[A]usterity and calmer financial markets do not amount to ending the crisis. Rather, they point to the emergence of a German eurozone. Commentators who have protested that crisis leadership in the eurozone has been weak have been wide of the mark. In practice, austerity is transforming the periphery into a vast East Germany: a zone of weak growth, low wages, poverty and no economic dynamism. There will not even be some of the fiscal transfers, amounting to perhaps €60bn annually, that have supported East Germany.

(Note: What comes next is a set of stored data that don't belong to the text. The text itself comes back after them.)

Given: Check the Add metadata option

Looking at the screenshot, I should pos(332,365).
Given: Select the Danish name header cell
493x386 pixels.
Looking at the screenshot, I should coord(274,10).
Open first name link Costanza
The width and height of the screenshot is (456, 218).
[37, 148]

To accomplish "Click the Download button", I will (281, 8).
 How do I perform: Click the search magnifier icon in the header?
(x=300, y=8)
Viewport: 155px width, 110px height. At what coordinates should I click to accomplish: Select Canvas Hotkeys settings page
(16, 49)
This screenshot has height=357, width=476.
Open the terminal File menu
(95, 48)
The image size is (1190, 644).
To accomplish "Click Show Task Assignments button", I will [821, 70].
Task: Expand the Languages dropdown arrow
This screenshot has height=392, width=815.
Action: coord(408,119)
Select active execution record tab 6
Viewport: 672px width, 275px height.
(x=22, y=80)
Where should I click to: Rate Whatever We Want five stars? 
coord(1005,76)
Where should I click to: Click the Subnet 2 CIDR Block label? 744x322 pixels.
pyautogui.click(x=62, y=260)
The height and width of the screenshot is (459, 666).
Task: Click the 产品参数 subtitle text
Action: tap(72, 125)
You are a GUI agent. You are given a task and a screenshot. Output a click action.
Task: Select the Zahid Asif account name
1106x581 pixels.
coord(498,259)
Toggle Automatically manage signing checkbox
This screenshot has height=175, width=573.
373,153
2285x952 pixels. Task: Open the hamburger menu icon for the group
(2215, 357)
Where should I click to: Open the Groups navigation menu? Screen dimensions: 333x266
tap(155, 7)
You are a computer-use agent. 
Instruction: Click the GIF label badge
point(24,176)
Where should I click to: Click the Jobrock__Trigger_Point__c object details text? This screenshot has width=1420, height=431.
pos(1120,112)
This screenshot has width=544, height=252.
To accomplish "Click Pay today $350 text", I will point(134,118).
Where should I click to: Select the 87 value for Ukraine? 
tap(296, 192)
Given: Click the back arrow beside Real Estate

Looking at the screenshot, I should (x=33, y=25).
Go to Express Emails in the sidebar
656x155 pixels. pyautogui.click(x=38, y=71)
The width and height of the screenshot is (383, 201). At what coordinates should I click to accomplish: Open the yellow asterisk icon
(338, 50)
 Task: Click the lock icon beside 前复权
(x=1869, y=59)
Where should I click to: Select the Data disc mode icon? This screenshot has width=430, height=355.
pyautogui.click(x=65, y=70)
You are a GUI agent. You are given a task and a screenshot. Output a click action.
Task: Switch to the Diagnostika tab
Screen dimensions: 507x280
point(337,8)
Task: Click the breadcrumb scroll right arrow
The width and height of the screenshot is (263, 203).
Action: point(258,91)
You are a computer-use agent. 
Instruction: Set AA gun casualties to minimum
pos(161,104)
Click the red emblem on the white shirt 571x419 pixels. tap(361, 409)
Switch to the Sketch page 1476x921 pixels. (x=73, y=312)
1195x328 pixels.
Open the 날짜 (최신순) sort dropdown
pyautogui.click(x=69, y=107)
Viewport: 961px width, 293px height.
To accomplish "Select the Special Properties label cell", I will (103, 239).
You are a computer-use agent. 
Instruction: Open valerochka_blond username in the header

Equally wide of the mark have been those who stress the importance of an overarching state in charge of fiscal policy, or of a banking union to lessen the risks of banking collapse in the eurozone. Germany will not accept either a fiscal union or a banking union that would use its taxpayers' money to subsidise others in the eurozone. These debates have merely distracted attention from Germany's determination to impose rigid fiscal discipline on "delinquents" and to monitor only the biggest banks in the eurozone, leaving smaller German banks out of the net.
Leaving aside what I think is a misleading and false synecdoche on Lapavitsas' part, reducing the Eurozone's policies to Germany when it isn't at all clear that Germany dominates the Eurozone the way he assumes, is he aware that in order to receive the fiscal transfers that East Germany received it had to dissolve its sovereign existence and accept whatever a basically West German government demanded? The idea that East Germany, whether as a single entity or as five-and-a-half Länder, would have been able to enact whatever reform policies it wanted in the context of a German currency union with West Germany paying for everything, is ludicrous. Was there any alternative to the West German-determined policies? How can a Greece that enjoys less sympathy expect anything more?